Why the developer did this is mystery (he is no longer at the studio); especially considering that there are pre-existing examples of how to do this according to established convention, which is to have each developer define an environment variable to specify the directory. At best, this piece of work is reflective of a poor work ethic i.e. that the developer adhered only to the letter of the rule, not its spirit. At worst, this is insidious; the hard coding of the path was "cleverly" obfuscated by using Python's standard path construction facilities and unless one looks closely, everything seems kosher.
The Fix
The correct fix is to allow any component to specify that certain libraries that are linked to do not (or should not) have dynamic libraries copied over to the target directory.
To that effect, the base Component class from which each of the individual components derive needs to be modified to store the library list of what is not to be installed. We do this by adding one member list _dynamic_libraries_dni
(dni = do not install) and two properties dynamic_libraries_dni
and dynamic_libraries_installable
as follows:
class Component(object): def __init__(self): ... ... self._dynamic_libraries_dni = [] ... ... ... ... @property def dynamic_libraries_dni(self): return self._dynamic_libraries_dni[:] @property def dynamic_libraries_installable(self): return list({ dl for dl in self._dynamic_libraries if dl not in self._dynamic_libraries_dni }), ... ...

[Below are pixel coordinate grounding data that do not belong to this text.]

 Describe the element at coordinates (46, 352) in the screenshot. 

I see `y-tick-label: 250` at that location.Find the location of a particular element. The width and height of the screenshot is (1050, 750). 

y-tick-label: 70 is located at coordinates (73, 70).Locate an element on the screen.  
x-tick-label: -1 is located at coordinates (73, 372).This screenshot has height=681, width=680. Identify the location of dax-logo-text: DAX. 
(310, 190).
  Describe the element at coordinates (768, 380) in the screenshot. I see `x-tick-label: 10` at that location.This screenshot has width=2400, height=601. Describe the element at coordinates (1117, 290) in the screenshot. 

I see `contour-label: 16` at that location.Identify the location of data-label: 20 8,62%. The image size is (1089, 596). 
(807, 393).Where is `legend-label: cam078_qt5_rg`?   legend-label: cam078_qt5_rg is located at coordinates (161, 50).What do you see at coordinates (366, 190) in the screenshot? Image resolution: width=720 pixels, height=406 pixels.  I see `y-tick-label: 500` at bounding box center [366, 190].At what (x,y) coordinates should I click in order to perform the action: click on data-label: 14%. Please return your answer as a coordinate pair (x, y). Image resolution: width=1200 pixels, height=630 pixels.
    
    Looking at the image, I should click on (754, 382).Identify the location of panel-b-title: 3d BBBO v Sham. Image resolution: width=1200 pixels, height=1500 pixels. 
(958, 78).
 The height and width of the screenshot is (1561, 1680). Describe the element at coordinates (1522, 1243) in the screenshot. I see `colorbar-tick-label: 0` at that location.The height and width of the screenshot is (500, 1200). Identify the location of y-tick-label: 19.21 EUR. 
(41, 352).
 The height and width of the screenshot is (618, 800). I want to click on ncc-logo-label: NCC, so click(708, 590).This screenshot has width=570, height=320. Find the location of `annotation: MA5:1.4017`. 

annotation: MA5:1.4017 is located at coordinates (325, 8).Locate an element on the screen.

These properties and member variable propagate through to the derived classes and are used in per-project SConscript files which invoke the dynamic_libraries_installable
property to determine the libraries to install.
We also remove the hard-coded path in the Core component implementation as it was incorrect and since it is no longer needed.
Quick Thoughts on Atrophy Prevention
tl;dr version: This problem could have been avoided if the build system changes had been code reviewed like all other production code.
Recalling some discussions with a former colleague, software is not a write-once-and-forget sort of thing. All software is organic in nature; it's more like a tree. It needs to be nurtured, attended to, and from time to time, pruned.
All code, particularly production code, ought to be written carefully and code-reviewed as part of the check-in process, sometimes by more than one pair of eyes. But the same level of rigor is not applied to internal support systems like build systems and developer tools. In small teams like ours, there aren't sufficient resources to pay attention at that level of detail to non-shipping code unless it is a significant pain point or as in this case, breaks in one or more environments.
Looking back at this more critically, possible only with time and distance from the series of events that preceeded this find, the crux of the issue was:
- a bad hire - the hack engineer who implemented the broken solution
- a manager [me] who didn't oversee the engineer's work more closely, and more importantly, terminate the engineer months prior despite sufficient warning signs. Note that the termination is not for mistakes, it's for a myriad of reasons including poor work ethic.